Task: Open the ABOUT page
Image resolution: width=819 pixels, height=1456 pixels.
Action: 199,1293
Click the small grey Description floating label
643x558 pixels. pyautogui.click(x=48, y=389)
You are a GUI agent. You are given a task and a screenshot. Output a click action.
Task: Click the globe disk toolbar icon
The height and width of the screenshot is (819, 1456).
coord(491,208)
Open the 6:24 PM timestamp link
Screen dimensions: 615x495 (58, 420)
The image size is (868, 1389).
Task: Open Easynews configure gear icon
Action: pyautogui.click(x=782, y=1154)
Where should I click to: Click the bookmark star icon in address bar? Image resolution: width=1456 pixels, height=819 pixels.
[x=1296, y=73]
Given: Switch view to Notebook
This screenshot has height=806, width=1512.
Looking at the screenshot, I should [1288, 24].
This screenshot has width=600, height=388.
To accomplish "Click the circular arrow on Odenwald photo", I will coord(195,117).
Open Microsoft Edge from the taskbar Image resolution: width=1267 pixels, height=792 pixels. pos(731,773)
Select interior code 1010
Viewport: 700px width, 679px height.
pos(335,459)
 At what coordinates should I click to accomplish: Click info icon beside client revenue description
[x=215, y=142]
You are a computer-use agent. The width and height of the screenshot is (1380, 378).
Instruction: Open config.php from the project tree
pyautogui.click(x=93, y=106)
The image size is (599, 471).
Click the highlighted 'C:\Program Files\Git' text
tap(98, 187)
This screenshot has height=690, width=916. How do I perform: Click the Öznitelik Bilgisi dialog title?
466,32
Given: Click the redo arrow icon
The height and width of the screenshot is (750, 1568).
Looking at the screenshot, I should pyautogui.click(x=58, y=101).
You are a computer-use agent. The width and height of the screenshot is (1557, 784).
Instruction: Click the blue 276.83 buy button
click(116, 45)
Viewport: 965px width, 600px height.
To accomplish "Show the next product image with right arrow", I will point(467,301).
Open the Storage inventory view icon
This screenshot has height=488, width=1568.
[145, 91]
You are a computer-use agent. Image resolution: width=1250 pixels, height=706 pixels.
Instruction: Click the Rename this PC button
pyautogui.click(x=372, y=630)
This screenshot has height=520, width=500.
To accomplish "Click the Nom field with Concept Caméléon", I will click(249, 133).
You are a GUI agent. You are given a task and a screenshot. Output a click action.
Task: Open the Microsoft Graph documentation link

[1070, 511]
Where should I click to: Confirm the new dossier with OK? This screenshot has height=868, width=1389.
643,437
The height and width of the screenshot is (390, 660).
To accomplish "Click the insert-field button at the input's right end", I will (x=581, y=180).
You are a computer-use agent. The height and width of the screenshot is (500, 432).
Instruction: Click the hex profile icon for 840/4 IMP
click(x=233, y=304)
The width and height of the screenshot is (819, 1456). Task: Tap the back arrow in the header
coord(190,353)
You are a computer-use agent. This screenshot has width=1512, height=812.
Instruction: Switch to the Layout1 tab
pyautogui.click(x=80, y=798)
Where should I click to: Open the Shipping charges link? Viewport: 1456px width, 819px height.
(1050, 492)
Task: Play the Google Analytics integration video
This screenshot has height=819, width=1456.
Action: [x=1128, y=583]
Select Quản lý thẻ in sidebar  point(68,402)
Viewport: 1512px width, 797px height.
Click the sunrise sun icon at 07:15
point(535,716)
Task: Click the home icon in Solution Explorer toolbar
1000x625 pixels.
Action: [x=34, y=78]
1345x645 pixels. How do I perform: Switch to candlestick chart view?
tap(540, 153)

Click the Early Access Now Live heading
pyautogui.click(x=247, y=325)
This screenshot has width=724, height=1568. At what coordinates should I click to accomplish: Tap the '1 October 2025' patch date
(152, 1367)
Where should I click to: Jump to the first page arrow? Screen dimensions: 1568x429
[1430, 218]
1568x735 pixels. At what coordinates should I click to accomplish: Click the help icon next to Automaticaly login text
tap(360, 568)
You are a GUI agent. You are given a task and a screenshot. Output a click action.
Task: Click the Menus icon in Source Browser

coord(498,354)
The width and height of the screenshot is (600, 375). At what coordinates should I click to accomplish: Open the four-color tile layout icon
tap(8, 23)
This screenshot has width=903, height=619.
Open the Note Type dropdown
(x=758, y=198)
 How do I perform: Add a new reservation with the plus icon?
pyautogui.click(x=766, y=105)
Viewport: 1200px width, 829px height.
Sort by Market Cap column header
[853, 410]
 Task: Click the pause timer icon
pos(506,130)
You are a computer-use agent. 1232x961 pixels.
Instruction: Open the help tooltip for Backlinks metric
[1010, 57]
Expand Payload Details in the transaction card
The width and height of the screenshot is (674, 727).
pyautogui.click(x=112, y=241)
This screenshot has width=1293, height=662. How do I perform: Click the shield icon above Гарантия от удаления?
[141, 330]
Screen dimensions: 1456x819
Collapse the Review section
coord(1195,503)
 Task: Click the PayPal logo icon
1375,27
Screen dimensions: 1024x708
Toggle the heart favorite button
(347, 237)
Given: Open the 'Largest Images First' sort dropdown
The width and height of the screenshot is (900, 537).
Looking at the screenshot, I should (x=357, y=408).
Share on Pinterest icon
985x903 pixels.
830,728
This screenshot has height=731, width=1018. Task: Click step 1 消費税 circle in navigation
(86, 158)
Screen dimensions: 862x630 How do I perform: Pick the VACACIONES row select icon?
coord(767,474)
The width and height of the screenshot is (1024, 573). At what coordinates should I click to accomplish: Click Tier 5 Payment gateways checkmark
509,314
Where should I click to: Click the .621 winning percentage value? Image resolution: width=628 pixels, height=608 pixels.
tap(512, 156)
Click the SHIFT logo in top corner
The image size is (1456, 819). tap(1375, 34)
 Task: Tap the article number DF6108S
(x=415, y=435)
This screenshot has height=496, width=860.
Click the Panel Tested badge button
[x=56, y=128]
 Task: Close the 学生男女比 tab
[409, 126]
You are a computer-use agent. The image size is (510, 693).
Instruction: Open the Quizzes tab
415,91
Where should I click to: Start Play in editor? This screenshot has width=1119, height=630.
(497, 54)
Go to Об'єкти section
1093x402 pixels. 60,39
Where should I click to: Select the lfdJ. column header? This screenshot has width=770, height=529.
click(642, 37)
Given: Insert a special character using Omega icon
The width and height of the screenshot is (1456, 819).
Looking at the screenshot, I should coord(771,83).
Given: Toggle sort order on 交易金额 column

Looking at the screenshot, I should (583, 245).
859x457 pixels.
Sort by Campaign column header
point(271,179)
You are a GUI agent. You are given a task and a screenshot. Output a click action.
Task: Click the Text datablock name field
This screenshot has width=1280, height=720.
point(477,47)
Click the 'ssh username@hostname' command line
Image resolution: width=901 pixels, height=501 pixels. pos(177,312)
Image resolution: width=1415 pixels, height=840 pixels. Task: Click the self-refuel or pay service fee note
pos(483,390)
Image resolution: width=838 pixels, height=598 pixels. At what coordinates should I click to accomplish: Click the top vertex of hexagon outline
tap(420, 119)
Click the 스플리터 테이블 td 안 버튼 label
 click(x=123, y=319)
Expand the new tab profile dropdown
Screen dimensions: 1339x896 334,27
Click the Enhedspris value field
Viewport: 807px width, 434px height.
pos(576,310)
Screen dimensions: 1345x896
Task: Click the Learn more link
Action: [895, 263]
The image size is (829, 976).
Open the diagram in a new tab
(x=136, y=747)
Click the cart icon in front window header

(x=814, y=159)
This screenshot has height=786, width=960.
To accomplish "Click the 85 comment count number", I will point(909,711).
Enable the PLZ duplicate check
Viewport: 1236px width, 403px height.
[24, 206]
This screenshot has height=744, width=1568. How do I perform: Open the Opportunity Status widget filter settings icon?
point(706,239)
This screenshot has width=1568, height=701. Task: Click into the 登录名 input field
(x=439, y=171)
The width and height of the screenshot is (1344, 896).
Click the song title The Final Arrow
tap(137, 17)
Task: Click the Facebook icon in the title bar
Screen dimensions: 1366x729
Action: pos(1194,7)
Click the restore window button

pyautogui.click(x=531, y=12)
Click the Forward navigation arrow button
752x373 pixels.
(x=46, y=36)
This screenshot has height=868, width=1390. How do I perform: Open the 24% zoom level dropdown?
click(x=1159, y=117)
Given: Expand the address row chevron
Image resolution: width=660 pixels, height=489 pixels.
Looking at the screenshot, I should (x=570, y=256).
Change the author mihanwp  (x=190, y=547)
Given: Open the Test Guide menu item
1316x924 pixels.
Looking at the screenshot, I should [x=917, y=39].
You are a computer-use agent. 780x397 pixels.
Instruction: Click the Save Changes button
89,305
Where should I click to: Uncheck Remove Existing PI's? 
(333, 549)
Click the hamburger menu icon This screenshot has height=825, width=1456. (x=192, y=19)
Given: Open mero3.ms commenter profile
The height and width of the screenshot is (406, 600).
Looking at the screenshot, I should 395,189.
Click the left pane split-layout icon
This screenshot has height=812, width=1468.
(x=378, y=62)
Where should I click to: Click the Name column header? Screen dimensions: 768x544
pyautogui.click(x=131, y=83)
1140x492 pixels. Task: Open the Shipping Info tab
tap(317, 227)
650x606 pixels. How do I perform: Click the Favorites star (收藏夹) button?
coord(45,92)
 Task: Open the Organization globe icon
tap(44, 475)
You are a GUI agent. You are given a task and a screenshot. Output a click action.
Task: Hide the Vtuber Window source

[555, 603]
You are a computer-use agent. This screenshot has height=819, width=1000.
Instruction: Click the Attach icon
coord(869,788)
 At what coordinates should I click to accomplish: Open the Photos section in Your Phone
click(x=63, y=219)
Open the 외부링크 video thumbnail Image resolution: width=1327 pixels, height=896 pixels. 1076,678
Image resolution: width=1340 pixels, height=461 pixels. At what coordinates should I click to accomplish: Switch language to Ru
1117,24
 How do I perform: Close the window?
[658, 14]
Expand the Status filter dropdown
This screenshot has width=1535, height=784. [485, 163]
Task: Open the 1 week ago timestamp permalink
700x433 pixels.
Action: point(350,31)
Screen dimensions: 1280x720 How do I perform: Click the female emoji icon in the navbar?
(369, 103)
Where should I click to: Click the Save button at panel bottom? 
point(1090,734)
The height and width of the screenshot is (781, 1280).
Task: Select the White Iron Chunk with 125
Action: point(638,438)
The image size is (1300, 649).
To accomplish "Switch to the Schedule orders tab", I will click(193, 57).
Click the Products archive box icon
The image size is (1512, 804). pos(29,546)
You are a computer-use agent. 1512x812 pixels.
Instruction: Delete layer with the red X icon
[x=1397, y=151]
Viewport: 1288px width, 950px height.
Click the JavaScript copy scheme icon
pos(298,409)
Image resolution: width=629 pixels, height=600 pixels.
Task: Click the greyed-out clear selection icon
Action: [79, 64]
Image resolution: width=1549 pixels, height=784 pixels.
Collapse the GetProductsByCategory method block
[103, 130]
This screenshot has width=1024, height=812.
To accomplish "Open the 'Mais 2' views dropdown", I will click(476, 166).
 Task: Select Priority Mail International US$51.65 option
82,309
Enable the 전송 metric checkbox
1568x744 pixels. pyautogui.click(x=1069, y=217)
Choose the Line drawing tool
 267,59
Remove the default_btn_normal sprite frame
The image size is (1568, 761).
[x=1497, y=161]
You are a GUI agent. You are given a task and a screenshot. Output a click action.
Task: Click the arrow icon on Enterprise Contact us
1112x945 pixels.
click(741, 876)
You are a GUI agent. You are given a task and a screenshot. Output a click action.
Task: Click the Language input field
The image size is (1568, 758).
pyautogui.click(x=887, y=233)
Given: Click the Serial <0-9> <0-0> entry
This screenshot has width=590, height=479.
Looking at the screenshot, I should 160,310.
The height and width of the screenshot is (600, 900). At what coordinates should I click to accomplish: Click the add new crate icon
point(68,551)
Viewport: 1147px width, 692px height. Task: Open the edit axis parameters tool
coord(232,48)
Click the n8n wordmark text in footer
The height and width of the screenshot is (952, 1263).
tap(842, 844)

....

**Challenge**
Update the lines from the one containing "Viewport: 1147px width, 692px" through the end of the listing by replacing "wordmark" with "logo", and leave everything else unchanged.

**Response to the task**
Viewport: 1147px width, 692px height. Task: Open the edit axis parameters tool
coord(232,48)
Click the n8n logo text in footer
The height and width of the screenshot is (952, 1263).
tap(842, 844)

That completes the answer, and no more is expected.